As long as Andersonville shall live in the world's memory,
(and can its sins and sorrows ever be forgotten?) so long shall it warn men not
to trample upon nor forget the rights of their fellow-men. By the way, the
guilt of Andersonville rests not alone on the South. The North has countenanced
and justified the Southern contempt and denial of the rights of the black man.

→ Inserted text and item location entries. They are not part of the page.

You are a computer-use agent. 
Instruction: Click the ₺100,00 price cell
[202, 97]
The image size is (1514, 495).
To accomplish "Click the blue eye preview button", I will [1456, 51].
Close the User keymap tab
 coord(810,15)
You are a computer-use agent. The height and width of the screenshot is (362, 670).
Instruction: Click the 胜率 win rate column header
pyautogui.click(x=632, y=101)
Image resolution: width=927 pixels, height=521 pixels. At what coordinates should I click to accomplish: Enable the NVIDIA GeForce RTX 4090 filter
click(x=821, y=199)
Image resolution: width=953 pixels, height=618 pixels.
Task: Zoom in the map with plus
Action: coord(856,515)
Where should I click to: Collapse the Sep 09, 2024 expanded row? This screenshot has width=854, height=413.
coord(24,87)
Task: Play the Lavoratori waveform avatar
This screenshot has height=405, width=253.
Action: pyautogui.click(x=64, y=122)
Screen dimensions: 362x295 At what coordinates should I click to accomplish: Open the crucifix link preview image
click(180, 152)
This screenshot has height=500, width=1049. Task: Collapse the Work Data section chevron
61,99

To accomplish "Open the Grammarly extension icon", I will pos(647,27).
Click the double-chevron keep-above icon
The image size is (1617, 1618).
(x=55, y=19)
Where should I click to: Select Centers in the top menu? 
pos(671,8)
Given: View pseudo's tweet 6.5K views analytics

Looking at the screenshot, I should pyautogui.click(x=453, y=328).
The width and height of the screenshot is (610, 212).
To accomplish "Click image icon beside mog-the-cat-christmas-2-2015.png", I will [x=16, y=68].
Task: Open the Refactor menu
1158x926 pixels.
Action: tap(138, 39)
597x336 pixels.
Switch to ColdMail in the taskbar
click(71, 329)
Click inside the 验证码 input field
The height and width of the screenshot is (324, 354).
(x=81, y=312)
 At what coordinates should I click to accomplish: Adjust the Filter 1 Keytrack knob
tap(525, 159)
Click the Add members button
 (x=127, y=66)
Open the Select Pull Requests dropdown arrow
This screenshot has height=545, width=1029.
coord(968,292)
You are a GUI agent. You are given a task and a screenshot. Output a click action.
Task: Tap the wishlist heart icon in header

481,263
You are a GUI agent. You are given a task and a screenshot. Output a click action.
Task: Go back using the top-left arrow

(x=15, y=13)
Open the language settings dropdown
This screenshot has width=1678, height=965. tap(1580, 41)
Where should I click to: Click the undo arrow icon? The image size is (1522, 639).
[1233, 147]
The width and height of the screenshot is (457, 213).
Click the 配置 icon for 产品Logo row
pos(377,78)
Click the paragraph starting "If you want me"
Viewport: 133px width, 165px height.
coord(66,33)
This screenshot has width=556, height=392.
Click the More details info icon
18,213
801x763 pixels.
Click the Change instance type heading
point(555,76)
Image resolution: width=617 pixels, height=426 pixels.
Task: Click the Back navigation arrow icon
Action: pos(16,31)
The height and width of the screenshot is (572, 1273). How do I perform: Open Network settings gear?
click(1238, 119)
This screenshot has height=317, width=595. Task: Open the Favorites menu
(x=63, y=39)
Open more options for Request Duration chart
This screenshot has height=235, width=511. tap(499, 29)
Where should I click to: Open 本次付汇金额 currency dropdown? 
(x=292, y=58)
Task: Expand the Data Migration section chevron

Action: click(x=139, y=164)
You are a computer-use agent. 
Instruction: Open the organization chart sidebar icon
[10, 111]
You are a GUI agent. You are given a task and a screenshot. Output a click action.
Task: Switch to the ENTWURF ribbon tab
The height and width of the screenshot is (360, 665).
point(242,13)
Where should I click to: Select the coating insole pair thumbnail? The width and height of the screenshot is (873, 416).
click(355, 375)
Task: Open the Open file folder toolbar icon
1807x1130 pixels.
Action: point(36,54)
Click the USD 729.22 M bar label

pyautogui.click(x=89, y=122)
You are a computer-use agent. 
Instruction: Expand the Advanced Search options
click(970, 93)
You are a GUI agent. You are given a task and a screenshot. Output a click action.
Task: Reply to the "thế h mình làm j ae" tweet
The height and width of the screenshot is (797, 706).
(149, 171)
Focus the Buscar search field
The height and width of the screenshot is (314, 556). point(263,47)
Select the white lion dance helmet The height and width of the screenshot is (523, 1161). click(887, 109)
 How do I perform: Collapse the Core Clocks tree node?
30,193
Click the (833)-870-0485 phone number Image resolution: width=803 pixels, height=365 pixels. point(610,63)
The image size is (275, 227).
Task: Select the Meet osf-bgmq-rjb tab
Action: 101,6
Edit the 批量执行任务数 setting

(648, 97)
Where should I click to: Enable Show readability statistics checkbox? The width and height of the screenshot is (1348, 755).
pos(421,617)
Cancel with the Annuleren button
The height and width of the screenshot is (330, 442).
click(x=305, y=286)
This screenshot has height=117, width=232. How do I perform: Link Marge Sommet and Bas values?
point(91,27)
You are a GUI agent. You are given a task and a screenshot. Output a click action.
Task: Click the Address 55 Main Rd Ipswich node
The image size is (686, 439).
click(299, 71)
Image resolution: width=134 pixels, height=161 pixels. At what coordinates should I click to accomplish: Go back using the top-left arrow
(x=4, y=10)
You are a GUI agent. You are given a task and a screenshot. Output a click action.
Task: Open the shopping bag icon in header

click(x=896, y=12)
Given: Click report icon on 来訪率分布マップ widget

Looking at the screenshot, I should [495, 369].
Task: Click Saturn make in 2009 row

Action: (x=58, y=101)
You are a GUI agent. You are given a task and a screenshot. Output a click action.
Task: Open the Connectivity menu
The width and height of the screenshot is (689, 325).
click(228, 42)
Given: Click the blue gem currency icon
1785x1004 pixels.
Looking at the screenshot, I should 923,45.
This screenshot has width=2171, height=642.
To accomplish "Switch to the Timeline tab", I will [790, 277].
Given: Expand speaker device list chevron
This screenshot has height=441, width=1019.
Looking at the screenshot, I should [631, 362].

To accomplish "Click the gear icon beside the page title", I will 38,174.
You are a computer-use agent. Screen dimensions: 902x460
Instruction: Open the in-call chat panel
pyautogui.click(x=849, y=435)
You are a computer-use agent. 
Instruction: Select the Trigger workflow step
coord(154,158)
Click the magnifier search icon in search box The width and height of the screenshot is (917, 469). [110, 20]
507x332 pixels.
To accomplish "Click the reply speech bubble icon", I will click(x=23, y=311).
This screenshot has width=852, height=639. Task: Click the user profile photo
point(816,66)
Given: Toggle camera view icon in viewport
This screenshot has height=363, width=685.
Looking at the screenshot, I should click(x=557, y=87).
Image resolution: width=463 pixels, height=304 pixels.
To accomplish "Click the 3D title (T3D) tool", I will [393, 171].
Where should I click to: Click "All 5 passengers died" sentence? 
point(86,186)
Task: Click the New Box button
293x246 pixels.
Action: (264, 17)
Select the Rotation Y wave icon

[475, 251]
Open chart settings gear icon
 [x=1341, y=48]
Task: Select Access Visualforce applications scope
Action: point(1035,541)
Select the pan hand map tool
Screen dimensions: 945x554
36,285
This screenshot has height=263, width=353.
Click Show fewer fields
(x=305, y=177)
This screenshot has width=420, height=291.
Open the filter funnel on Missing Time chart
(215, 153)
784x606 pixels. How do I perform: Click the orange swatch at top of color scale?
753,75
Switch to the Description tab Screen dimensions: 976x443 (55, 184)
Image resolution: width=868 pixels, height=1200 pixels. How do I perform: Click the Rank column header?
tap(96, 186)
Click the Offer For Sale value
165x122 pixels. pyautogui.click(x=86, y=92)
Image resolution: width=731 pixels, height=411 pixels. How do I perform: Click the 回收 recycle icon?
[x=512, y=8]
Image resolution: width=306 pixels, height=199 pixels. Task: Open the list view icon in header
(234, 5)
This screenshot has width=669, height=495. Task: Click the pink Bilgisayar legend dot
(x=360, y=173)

Nor was this by Democrats only. The Republican Party, though not so
extensively, was also involved in the guilt. The doctrine that the black man
has no rights, is still virtually subscribed to, not only by the mass of the
Democrats, but by multitudes of Republicans also. Many a Northern church is
still defiled by it. The religion and politics, the commerce and social usages
of the North are all to be held as having a part in fashioning the policy which
rules at Andersonville; the policy of ignoring the rights of prisoners of war,
and of starving and murdering them. Moreover, many a prisoner there, if his
sufferings have sufficiently clarified his vision for it, is able to see that
he is himself chargeable with a responsible part in the production of those
sufferings; — ay, that he is “hoist with his own petard.” In his political or
ecclesiastical party, and elsewhere also, he has contributed to uphold the
southern policy of excluding the black man from all rights; and consequently,
as events have proved, of excluding himself too from them.